You have to come to terms with the fact that the idea is not to stop thinking about the painful experience. It is to fully process it. You mustn’t try to suppress the effect of this upsetting experience if you want to heal from it. Remember, you can’t heal what you don’t reveal. 

Writing shines the light on your pain and you have to prepare your mind to accept this process. Pennbaker in his book Opening up by Writing it down says that the mere acknowledgement that the event happened produces an order that helps you make sense of the situation. 

If you need time to reflect on your emotions before you start writing, take it. As long as it helps you get lost in the activity. 

  1. Be yourself.

This is the best time to take the advice “be yourself”. To practice expressive writing you must fully bare yourself. This makes the experience freeing, giving you the beautiful release you need.
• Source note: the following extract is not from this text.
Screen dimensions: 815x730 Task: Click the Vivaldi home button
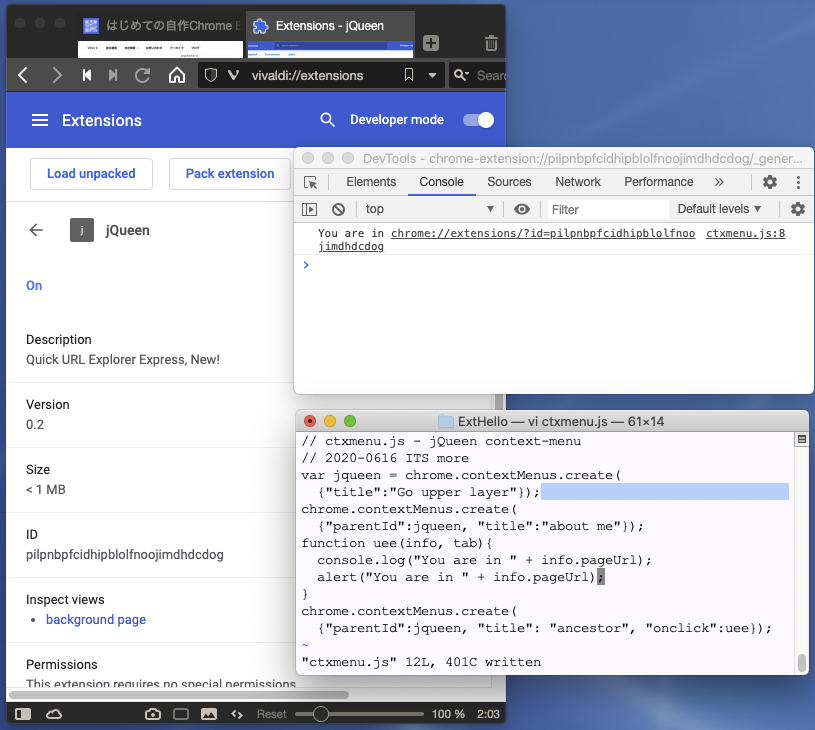[x=177, y=75]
Pennbaker in his book Opening up by Writing it down, says that the reason writing about an upsetting experience is a good coping strategy is because it gives you the opportunity to be completely honest with yourself. It is safe and you don’t have to worry about anyone else judging you for the way you feel.  You can also trust yourself not to use whatever you disclose in writing against you as others may when you open up to them.

This is why it’s easy to talk to a stranger about your feelings. Now you don’t have to talk to a stranger when you can just write it out. 
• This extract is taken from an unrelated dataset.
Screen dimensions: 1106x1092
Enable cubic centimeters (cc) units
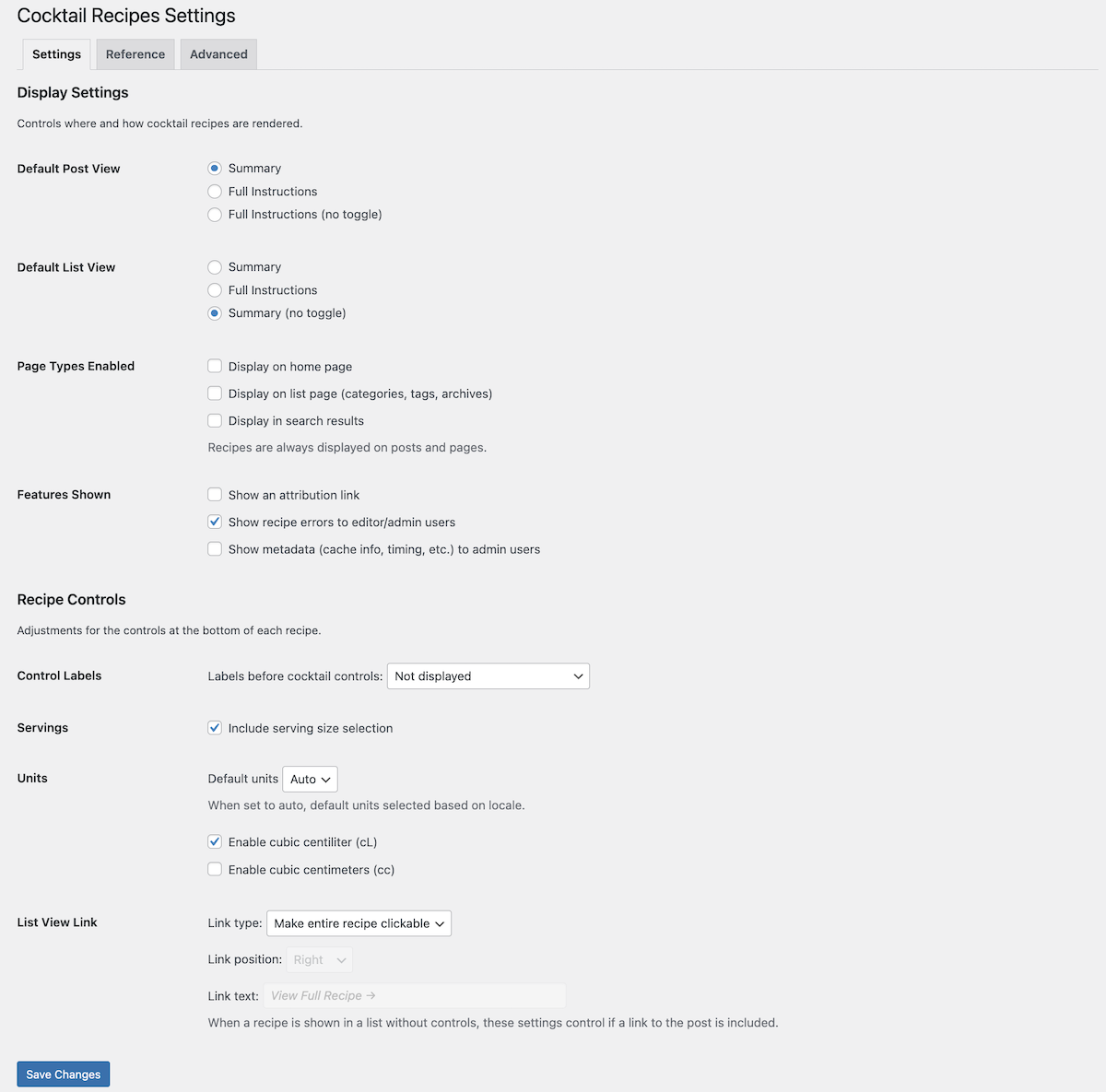tap(214, 869)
But if you don’t allow yourself to be truthful about your feelings you’ll miss out on the benefits of the practice.

  1. Be present. 

The reason writing is important in processing our emotions is because it is a form of self expression. To express yourself you have to be present in the activity. When you’re present you’re able to thoroughly organize your thoughts and evaluate them. 

There are practical ways to ensure you’re present in this activity. Make sure you’re in a place you won’t be disturbed. Remove all forms of distractions. Don’t write on any electronic device if you’re not convinced you won’t get distracted by it. Just using a pen and paper in a quiet place should be enough for you. 
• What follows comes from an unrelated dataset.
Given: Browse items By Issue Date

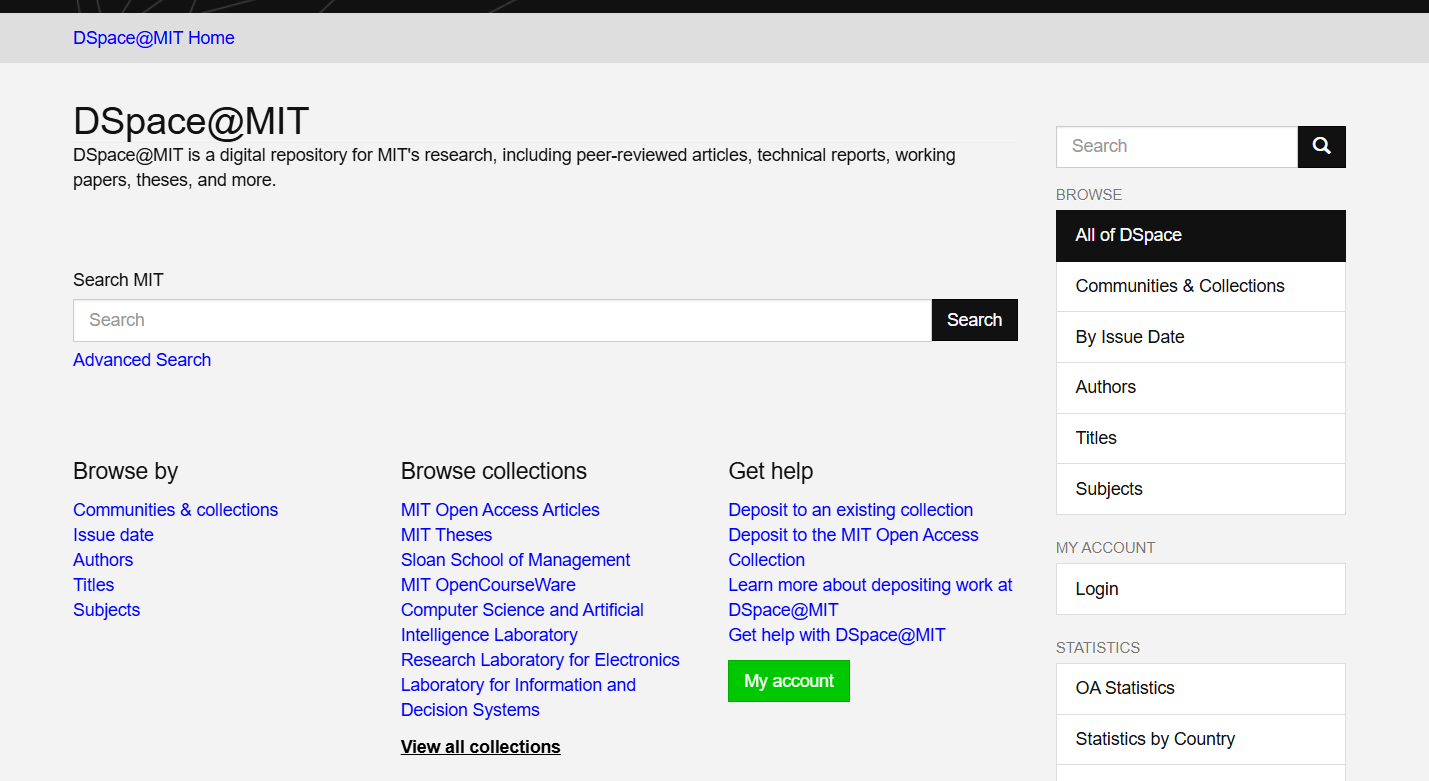Looking at the screenshot, I should coord(1129,337).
As you’re present, you’ll be able to write down your thoughts and feelings as they are and as they come. 

  1. Write whatever, whenever, however. Just write.

You’re in control of the activity, act like it. 

You can write whatever comes to your head without following the rules of grammar. 

According to an article published by the Journal of Research in Personality, writing about the negative and positive emotions associated with a painful experience both contribute to help you better regulate your emotions. This means you’re not restricted to writing only about the negative feelings you have about a situation to feel better about it. Pennbaker, in his book, Opening up by Writing down, states that you can write about an imaginary trauma and issues from the past. 

The whole idea is that you’re translating your emotions into words to make them manageable. 

Write whenever you feel the need to. Still, Pennbaker warns that you shouldn’t use writing as a substitute for action or meaningful conversations with a loved one. 

With expressive writing what matters the most is that you’re strengthening your relationship with your mind and thought process through writing.

Expressive writing lets you see yourself in relation to your experience with a fresh pair of eyes. Sometimes, this is all you need to make you feel better about a messy experience. Take charge of your pain and let it all out through writing.